## How to complete this task
Exact copy, no pictures: reproduce the lines from the one that holds "Click lookup icon for Kassa- och bank" through the end of the entries.

## Provided records

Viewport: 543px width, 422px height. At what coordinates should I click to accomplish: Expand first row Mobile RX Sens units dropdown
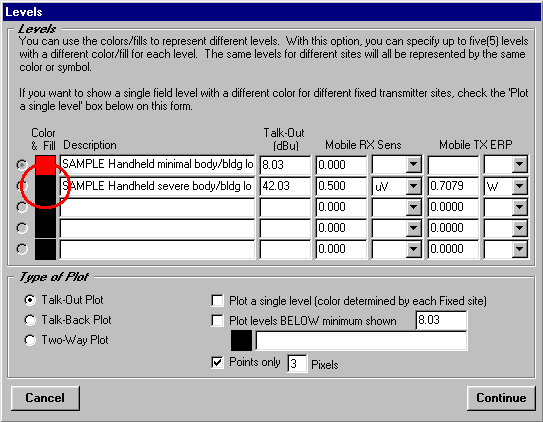point(413,164)
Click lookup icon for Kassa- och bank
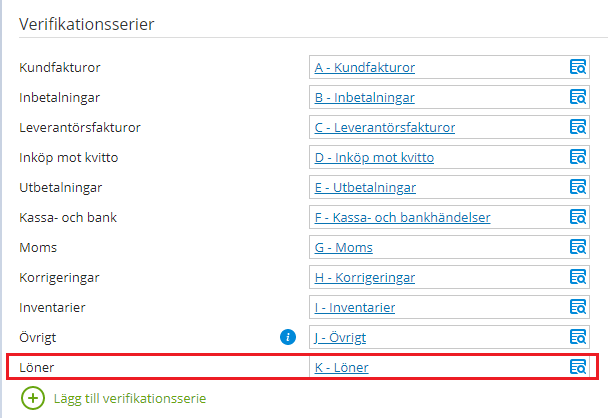Screen dimensions: 608x418 (577, 218)
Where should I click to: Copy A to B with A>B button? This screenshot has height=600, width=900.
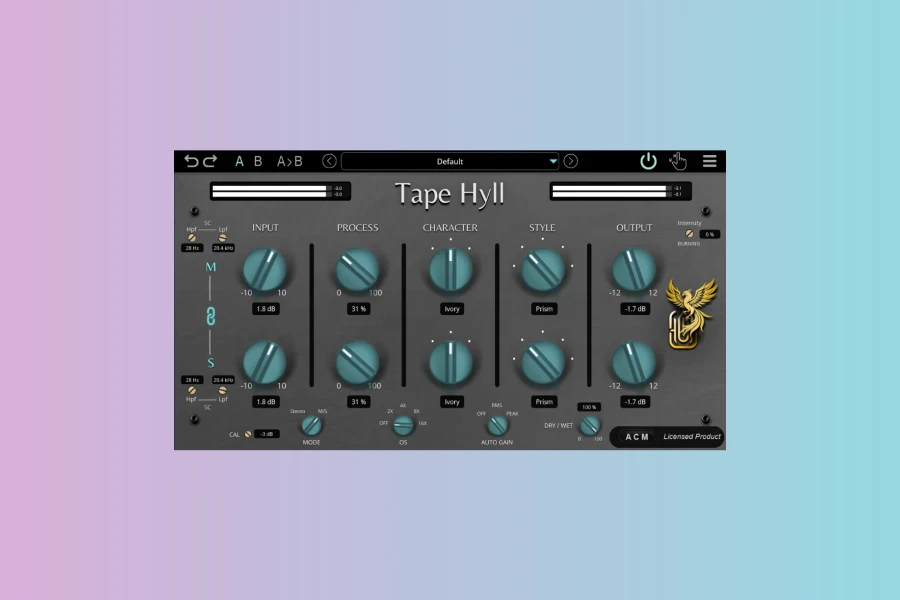(290, 161)

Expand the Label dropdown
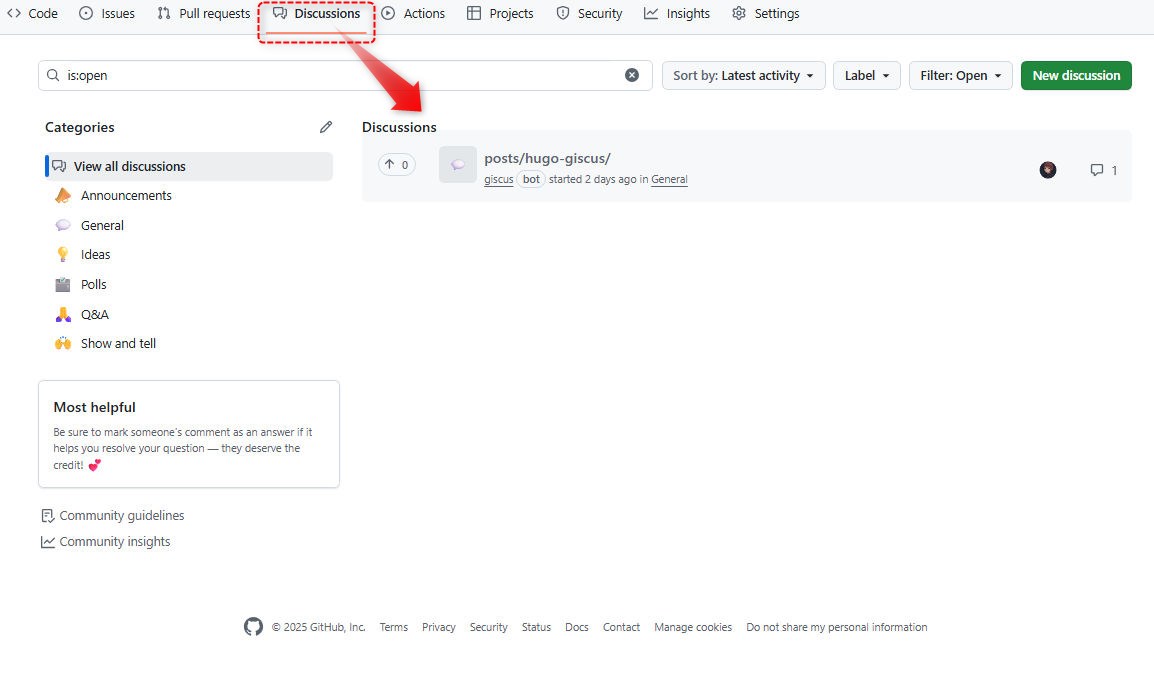(866, 76)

## Response to this task
Click lookup icon for Kassa- och bank
Screen dimensions: 608x418 (577, 218)
Where should I click to: Copy A to B with A>B button? This screenshot has height=600, width=900.
(290, 161)

Expand the Label dropdown
(866, 76)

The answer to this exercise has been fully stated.